WHO initiative to make insulin affordableDate: 10 November 2019 Tags: Miscellaneous
The World Health Organisation (WHO) is launching an initiative to expand access to affordable insulin, ahead of the World Diabetes Day on November 14.
More than 420 million people worldwide, mostly in low- and middle-income countries, live with diabetes. WHO noted that many who require insulin do not have access, often due to high costs.
The global report on diabetes shows that essential medicines and technologies, including insulin, are generally available in only 1 in 3 of the poorest countries.
It has recommended that access to insulin should be treated as a matter of life or death and that improving access to medicines in general should be a priority.
According to the International Diabetes Federation Diabetes Atlas, China has the largest number of patients(11.43 cr.) followed by India (7.29 cr.) in 2017.
The factors responsible for increase in diabetes are unhealthy diet, lack of physical activity, harmful use of alcohol, over-weight/obesity, tobacco use etc.
The goverment is focused on creating awareness for behaviour and life-style changes, screening and early diagnosis of persons with high level of risk factors and their treatment and referral (if required) to higher facilities.
Diabetes is a disease that occurs when your blood glucose, also called blood sugar, is too high. Blood glucose is your main source of energy and comes from the food you eat.
Sometimes the body doesn’t make enough or any insulin or doesn’t use insulin well. Glucose then stays in the blood and doesn’t reach the cells.
Types of Diabetes
Type 1 diabetes
Type 1 diabetes is usually diagnosed in children and young adults, although it can appear at any age. People with type 1 diabetes need to take insulin every day to stay alive.
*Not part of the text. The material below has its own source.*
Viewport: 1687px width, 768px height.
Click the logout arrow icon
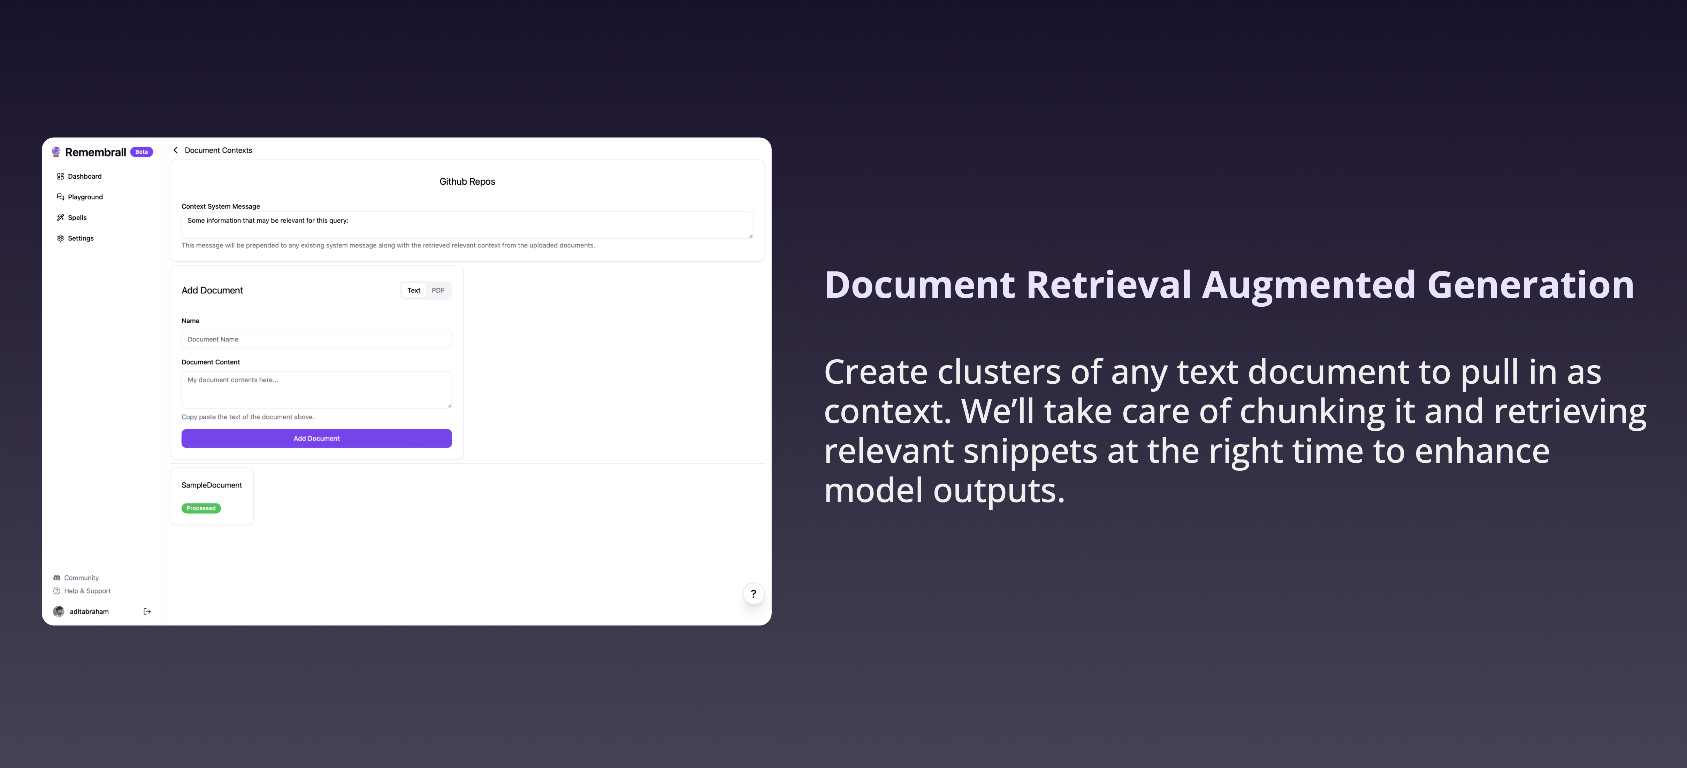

In type 2 diabetes, body does not make or use insulin well. We can develop type 2 diabetes at any age, even during childhood. However, this type of diabetes occurs most often in middle-aged and older people. Type 2 is the most common type of diabetes.
Gestational diabetes develops in some women when they are pregnant. Most of the time, this type of diabetes goes away after the baby is born.
However, if you’ve had gestational diabetes, you have a greater chance of developing type 2 diabetes later in life. Sometimes diabetes diagnosed during pregnancy is actually type 2 diabetes.